Pakistan'ın İstanbul Başkonsolosu Yusuf Cuneyd
Arkanıza yaslanın, İslam'ın ve kardeşliğin değerini biraz daha anlamanıza yardımcı olacak..
Bir gün ben yaklaşık 7 yaşlarında henüz çocukken ve ninem hayatta iken kucağında oturuyordum, baktığım da kulağında bir kesik gördüm ve nineme bunun nasıl olduğunu sordum.

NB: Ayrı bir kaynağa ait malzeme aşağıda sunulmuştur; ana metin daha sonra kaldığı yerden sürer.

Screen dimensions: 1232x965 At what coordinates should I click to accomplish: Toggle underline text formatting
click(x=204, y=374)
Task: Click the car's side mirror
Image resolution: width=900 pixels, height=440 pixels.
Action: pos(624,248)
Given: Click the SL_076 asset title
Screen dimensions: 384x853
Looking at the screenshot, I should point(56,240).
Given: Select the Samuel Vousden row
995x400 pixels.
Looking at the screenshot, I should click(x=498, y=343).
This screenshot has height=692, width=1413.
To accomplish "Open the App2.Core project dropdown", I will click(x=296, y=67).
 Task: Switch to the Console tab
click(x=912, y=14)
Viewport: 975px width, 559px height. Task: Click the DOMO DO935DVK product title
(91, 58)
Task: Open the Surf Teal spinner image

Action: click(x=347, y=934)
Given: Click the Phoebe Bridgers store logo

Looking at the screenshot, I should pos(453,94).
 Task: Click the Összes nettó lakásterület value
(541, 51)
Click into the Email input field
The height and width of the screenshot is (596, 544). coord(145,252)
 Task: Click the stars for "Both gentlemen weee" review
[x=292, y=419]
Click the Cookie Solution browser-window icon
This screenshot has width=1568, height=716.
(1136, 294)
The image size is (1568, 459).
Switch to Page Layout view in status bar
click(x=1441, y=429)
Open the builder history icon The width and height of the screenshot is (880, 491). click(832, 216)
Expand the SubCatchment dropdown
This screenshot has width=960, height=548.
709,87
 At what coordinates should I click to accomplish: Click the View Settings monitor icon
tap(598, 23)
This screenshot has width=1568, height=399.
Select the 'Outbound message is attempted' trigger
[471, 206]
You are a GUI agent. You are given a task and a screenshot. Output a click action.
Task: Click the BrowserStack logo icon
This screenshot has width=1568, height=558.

Bana önemli değil dedi tabi meraklı bir çocuk olarak ben ısrar edince, oda bana anlatmaya başladı,
Gençliğinde Türkiye ile dünyanın geri kalanı arasında bir savaş olduğunu, Hilafeti Osmanlı dediğimiz Osmanlı İmparatorluğunun başı dertte idi bugün Pakistan dediğimiz alt kıtada bulan bizlerde Türkiyede ki kardeşlerimizi destekliyorduk, bize Türkiye'nin para, silah hatta askere bile ihtiyacı olduğu söylendi.
Bizde her şekilde katkıda bulunmaya karar verdik, çok zengin olmadığımız içinde verecek çok fazla bir şeyimiz yoktu bir çift altın küpem vardı, bazen yoldan Osmanlı İmparatorluğunu destekleyici sloganlar atan bir grup beyaz çarşafları yola serer, yoldan geçen insanlarda altın, para, gümüş ne varsa o çarşaflara atarlardı, bende küpelerimi bağışlamak istedim ama küpeleri dört veya beş senedir taktığım için kulağıma yapışmışlardı, çıkmayınca çektim kulağımdaki yırtık bu şekilde oluştu,
Tabi o senelerde estetik ameliyatlar olmadığı içın o kulak düzgün iyileşmemişti, nineme neden böyle bir şey yaptığını sorduğumda, büyüdüğünde kardeşliğin ve İslam'ın değerini daha iyi anlarsın demişti.
Hikaye burada bitiyor, bunu neden yaptığını hiç bir zaman anlamamıştım taki Türkiye'ye gelinceye kadar, ben Türkiye'ye geldikten iki sene sonra, Pakistan'da büyük bir sel felaketi olmuştu, Pakistan yüzeyde biriken su nedeni ile tamamen harap olmuştu, insanlar yiyecek, ilaç gibi ihtiyaçlarını karşılamada büyük sorunlar yaşıyordu.
Türkiye ise Pakistan'a destek konusunda en ön plana çıkan ülke olmuştu ama beni asıl etkileyen, konsolosluğuma gelen yetmişli yaşlarda bir adamdı.
Sel mağdurlarına bağışta bulunmak istiyordu, ona yardımları doğrudan almadığımızı bankaya gitmesi gerektiğini söyledim, çok yaslı olduğunu buralara kadar geldiğini ama yine de bankaya gideceğini söyledi.
Adamın yetmiş küsür yaşında olduğunu fark edince, oturmasını benimle bir çay içmesini bu arada da bankaya birisini göndereceğimi söyledim, adama ne iş yaptığını sordum, gördüğün gibi ben emekliyim dedi, ne is yapıyordun diye sorumdum, bir okulda matematik öğretmenliği yapıyordum dedi, bağış için getirdiği paranın birikimi olup olmadığını sordum, hayır bu her ay aldığım emekli maaşım dedi, ve devam etti.
Konsolosluğa gelmeden önce bütün komşulardan bir söz aldım, emekli maaşımın tamamını bağışlayacak olursam, bana bakar, karnımı doyurur musunuz dedim, onlarda bakarız dediler.
Ninemin ne demek istediğini o gün anladım! Bir adam Pakistan'a bağışta bulunmak için komşularına dilenmeyi göz önüne alıyorsa, ninemin yaptığı o kadarda büyük bir şey değilmiş.
Bu hikayeyi TVNET te anlattığında çok etkilenmiştim, bugün bazı kesimler, neden Bosna-Hersek'teyiz, neden Suriye'deyiz, neden Azerbaycan, neden Pakistan, diye sorguluyorlar, bu insanların ülkemize yük olduğunu, bizim rızkımızı çaldıklarını düşünüyorlar, Sudan'lı Musa'yı nasıl unutabiliriz ki... bir kaç münferit olaya belki birden fazla münferit olaya bakmayın.. İslam'ın ve kardeşliğin gereğini asla unutmayalım..
Allah bu hikayedeki ninemiz ve yaşlı amcaya rahmet eylesin, iyi ki var oldular ve bize bu asla unutmamamız gereken dersleri verdiler.